MATERIAL TO PROCESS Block Start
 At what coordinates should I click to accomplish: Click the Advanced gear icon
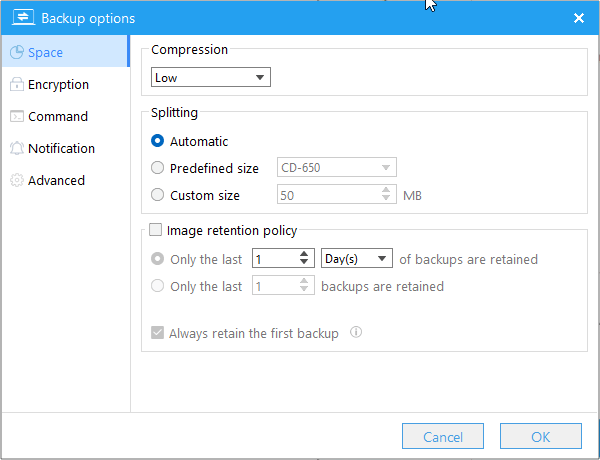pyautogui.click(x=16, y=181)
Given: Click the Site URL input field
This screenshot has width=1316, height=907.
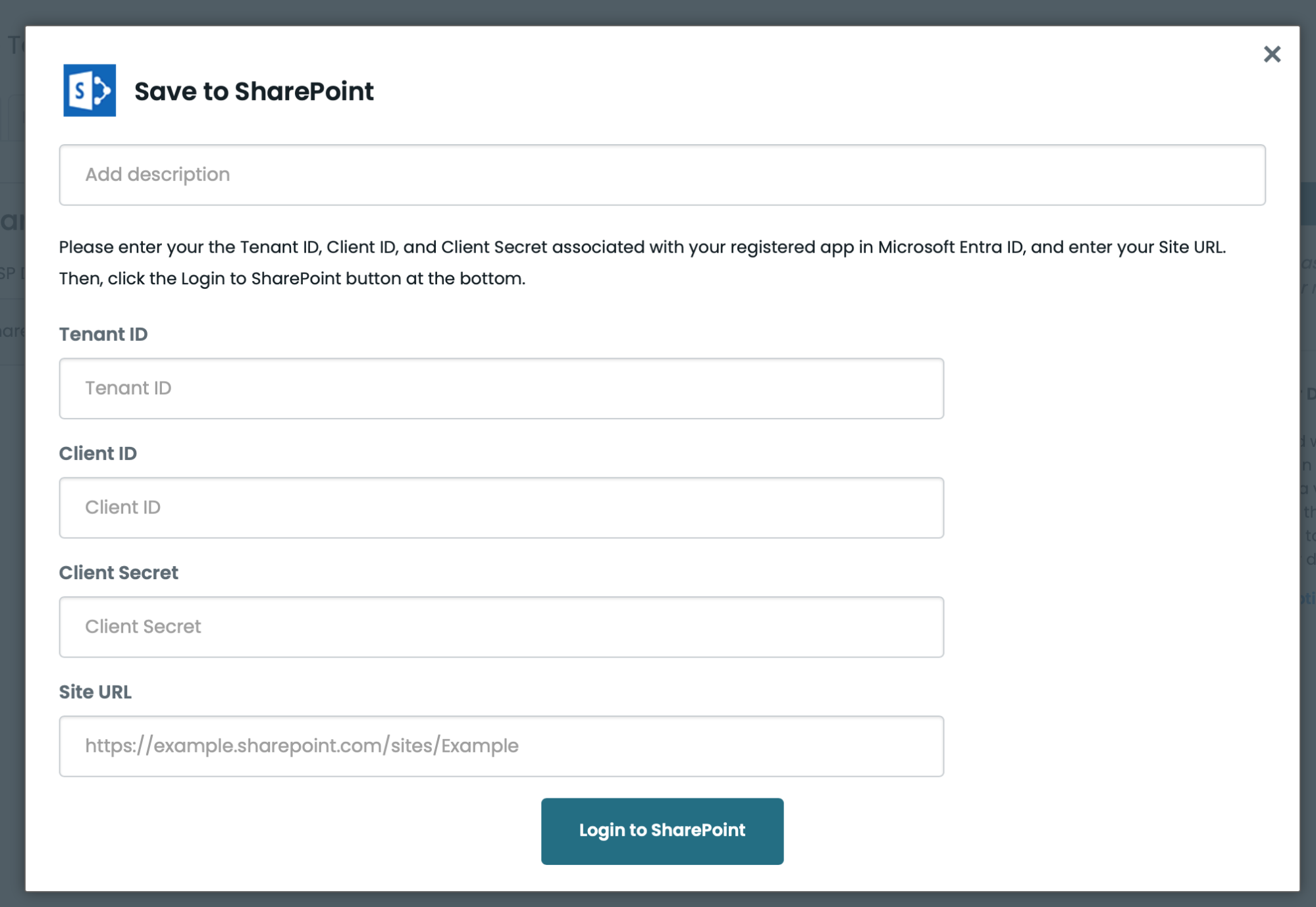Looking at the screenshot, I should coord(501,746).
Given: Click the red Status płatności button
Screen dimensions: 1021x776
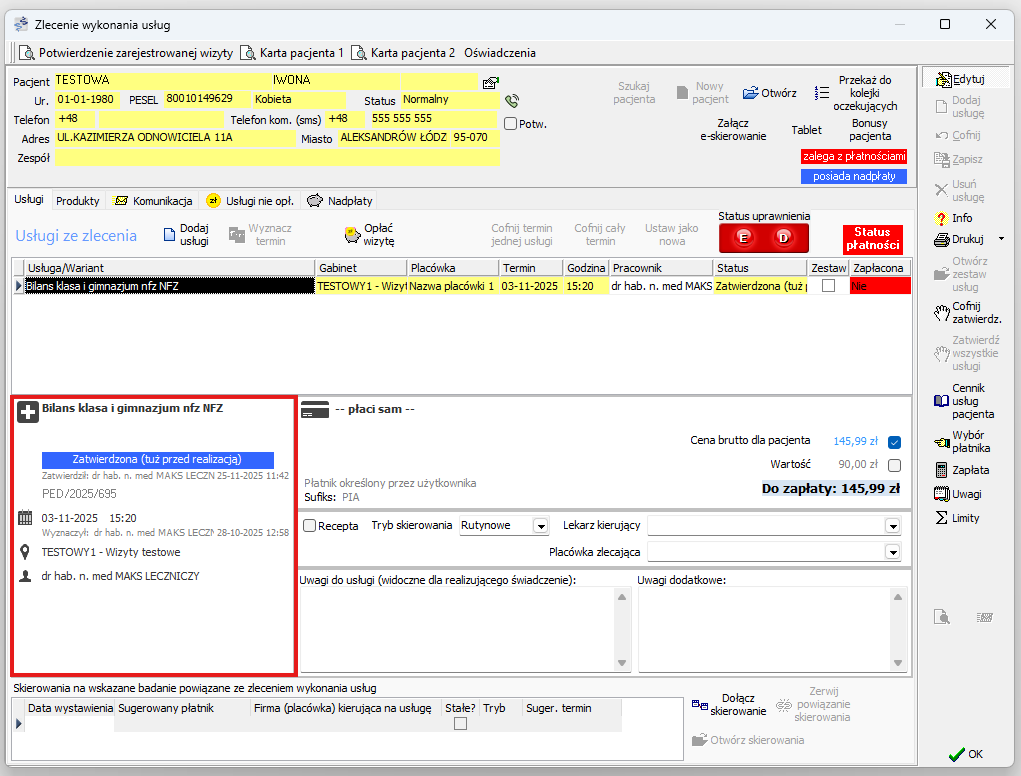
MATERIAL TO PROCESS Block End
▶ PROBLEM TO WORK ON
From the data, pick out every line that includes "Given".

▶ EXPECTED OUTPUT
Given: Click the Site URL input field
Given: Click the red Status płatności button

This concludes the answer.